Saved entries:
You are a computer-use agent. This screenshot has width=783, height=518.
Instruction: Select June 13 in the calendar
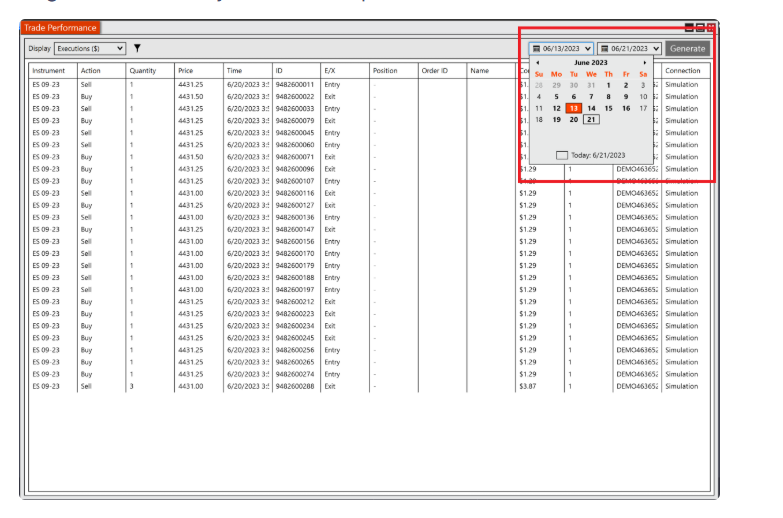[x=573, y=108]
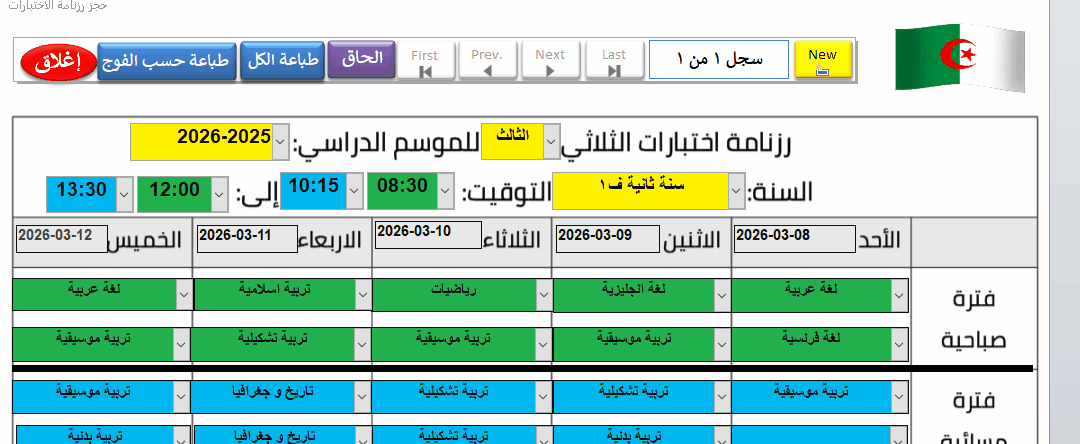Go to the Next record
1080x444 pixels.
549,61
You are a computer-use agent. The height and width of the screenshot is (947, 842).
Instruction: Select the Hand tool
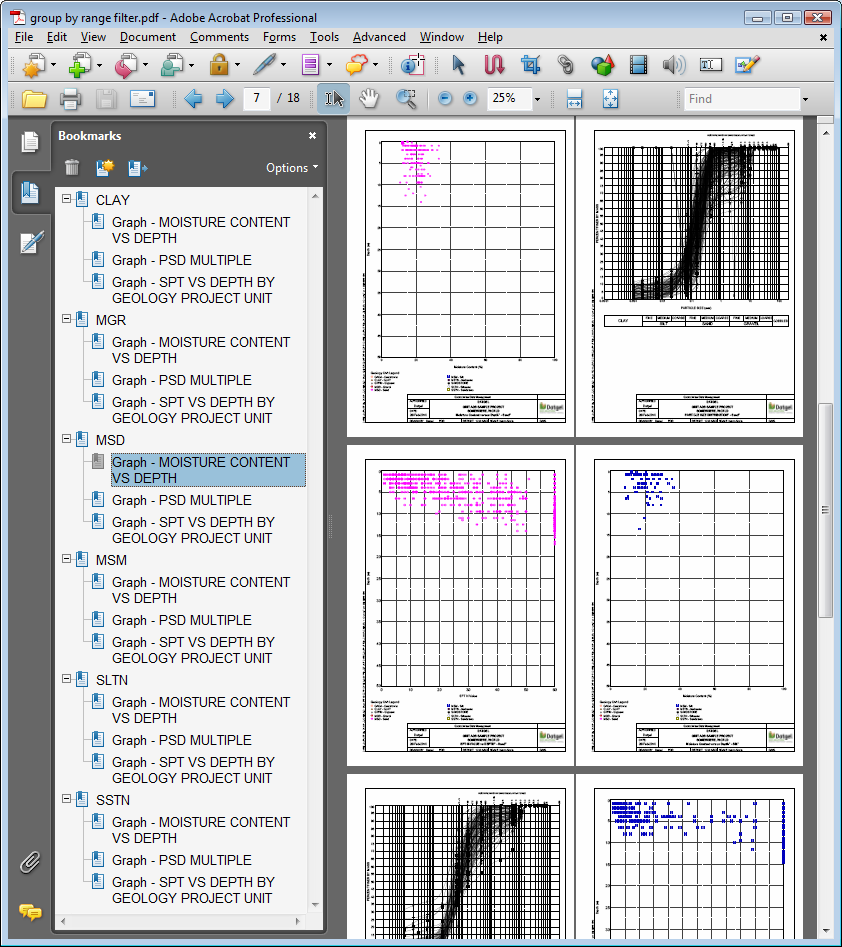click(x=370, y=99)
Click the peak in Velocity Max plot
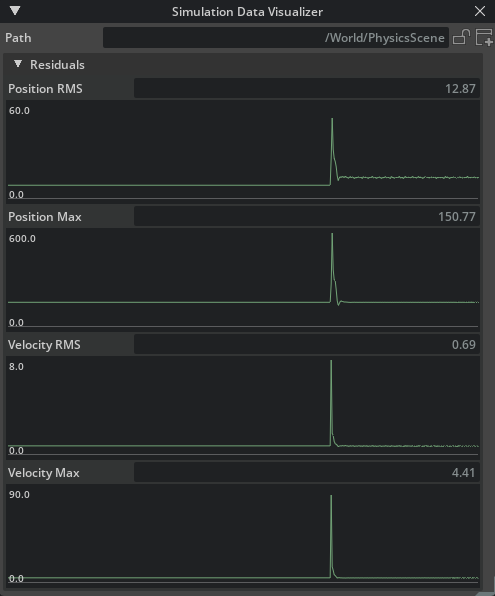 (x=331, y=496)
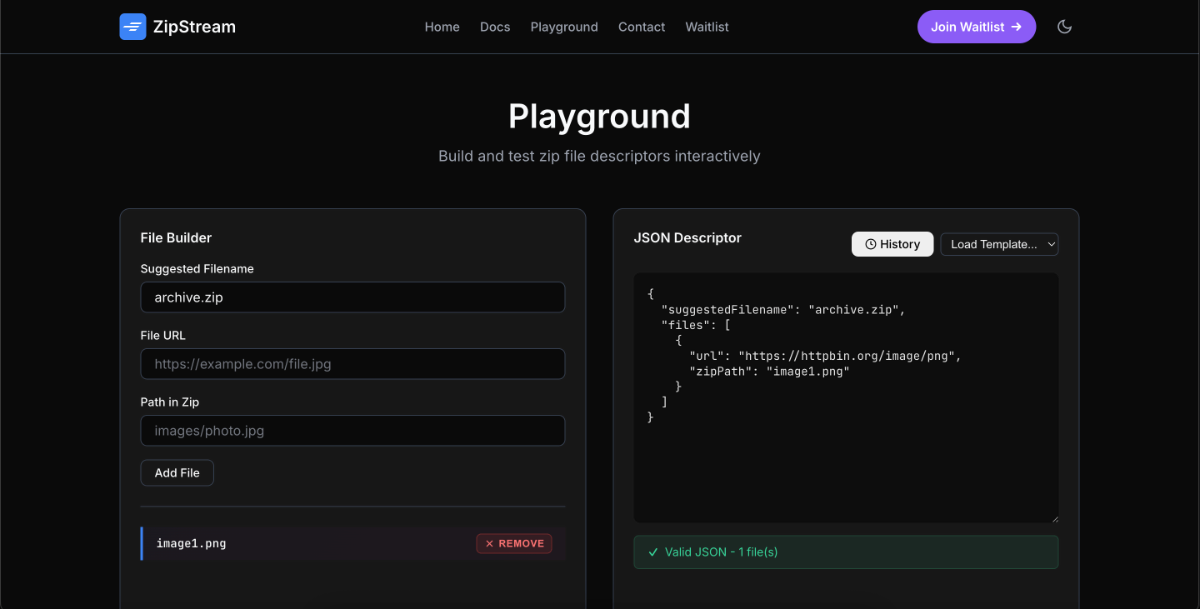
Task: Select the Playground nav item
Action: tap(564, 27)
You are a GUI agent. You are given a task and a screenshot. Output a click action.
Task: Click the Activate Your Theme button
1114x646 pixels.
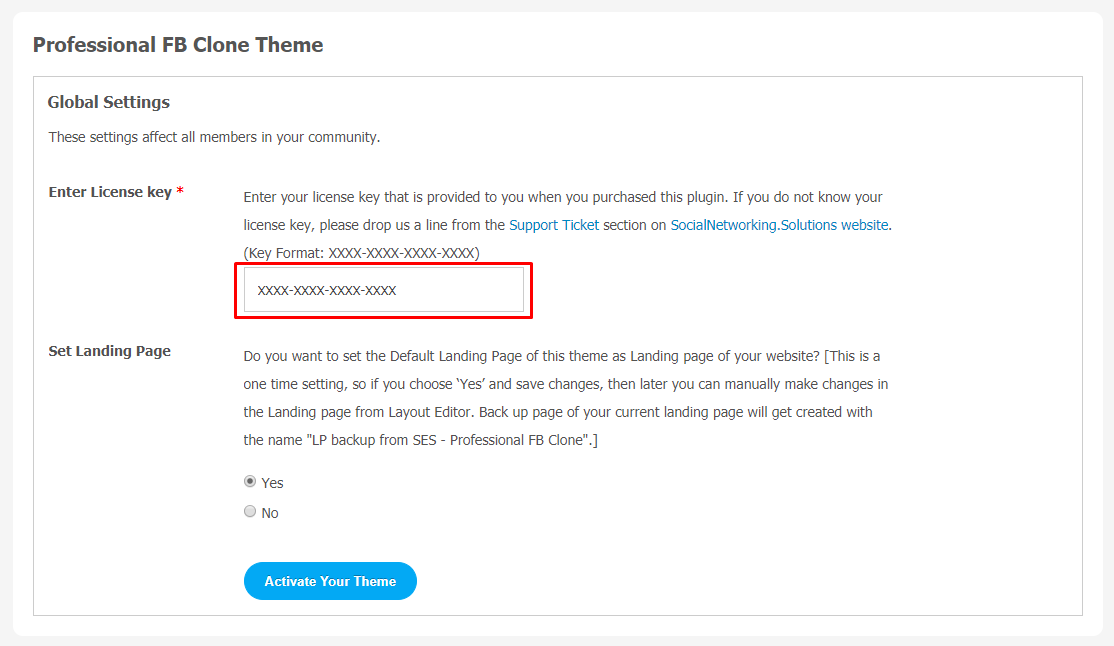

* _WHAT TO WORK ON_
Show all lines in the entries above where the word "agent" appears.

* _RESPONSE TO THE EXERCISE_
You are a computer-use agent. This screenshot has width=783, height=518.
You are a computer-use agent. The height and width of the screenshot is (947, 842).
You are a GUI agent. You are given a task and a screenshot. Output a click action.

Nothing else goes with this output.